Over a five year period the company has returned 6.7% and 36.3% on a NAV and share price total return basis, respectively, ahead of the IPD Benchmark (1.7%) and the FTSE Real Estate Investment Trusts Index (- 25.9%).
However, the NAV total return for the year was -1.0%, with the underperformance relative to the IPD benchmark being attributed to the fact the portfolio is underweight in Central London offices where values have continued to increase due to significant overseas investment and the current perception that London is a safe haven.
The company also blamed the fact the portfolio is overweight in shopping centres compared to the benchmark and said rental and capital values have been the subject of downward pressure due to negative consumer and investor sentiment.

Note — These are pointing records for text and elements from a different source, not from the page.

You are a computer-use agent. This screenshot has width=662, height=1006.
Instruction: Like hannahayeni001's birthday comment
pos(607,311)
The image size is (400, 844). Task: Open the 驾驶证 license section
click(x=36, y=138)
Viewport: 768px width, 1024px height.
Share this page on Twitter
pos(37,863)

The group acknowledged that the commercial property market has been "affected by the travails of the wider UK economy", saying "the divergence of performance between prime and secondary properties, and between London and the rest of the UK, has continued; investors are showing little appetite for risk due to the ongoing economic uncertainty which has resulted in capital value falls over the past 12 months across most sectors".
Company Chairman Christopher Hill said: "The board believes that UKCPT is well placed to achieve its objectives by undertaking proactive asset management initiatives to preserve and improve income. The company has considerable cash resources which can be utilised for income enhancing acquisitions or asset management opportunities.

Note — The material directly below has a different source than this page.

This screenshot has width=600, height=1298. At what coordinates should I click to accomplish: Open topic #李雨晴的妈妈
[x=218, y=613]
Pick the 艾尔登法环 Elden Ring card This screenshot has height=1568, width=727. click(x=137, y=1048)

"The portfolio is of a prime nature and has a strong and well diversified tenant base which offers the potential for additional income generation. In a low interest rate environment, these factors should ensure that the company remains an attractive proposition for investors."
Looking ahead, the company expects property valuations to remain under pressure, particularly in the retail sector, with little capital growth expected outside Central London in the next twelve months. It said it believes that the key to positive performance will be the "successful implementation of asset management initiatives and preserving and growing income where possible", adding that it is well placed to achieve this.
It added: "The company has considerable cash resources which can be utilised for income enhancing acquisitions or asset management opportunities. In addition, the portfolio is of a prime nature and has a strong and well diversified tenant base which offers the potential for additional income generation.
"In a low interest rate environment, these factors should ensure that the company remains an attractive proposition for investors."
The share price rose 0.07% to 68.50p by 08:38.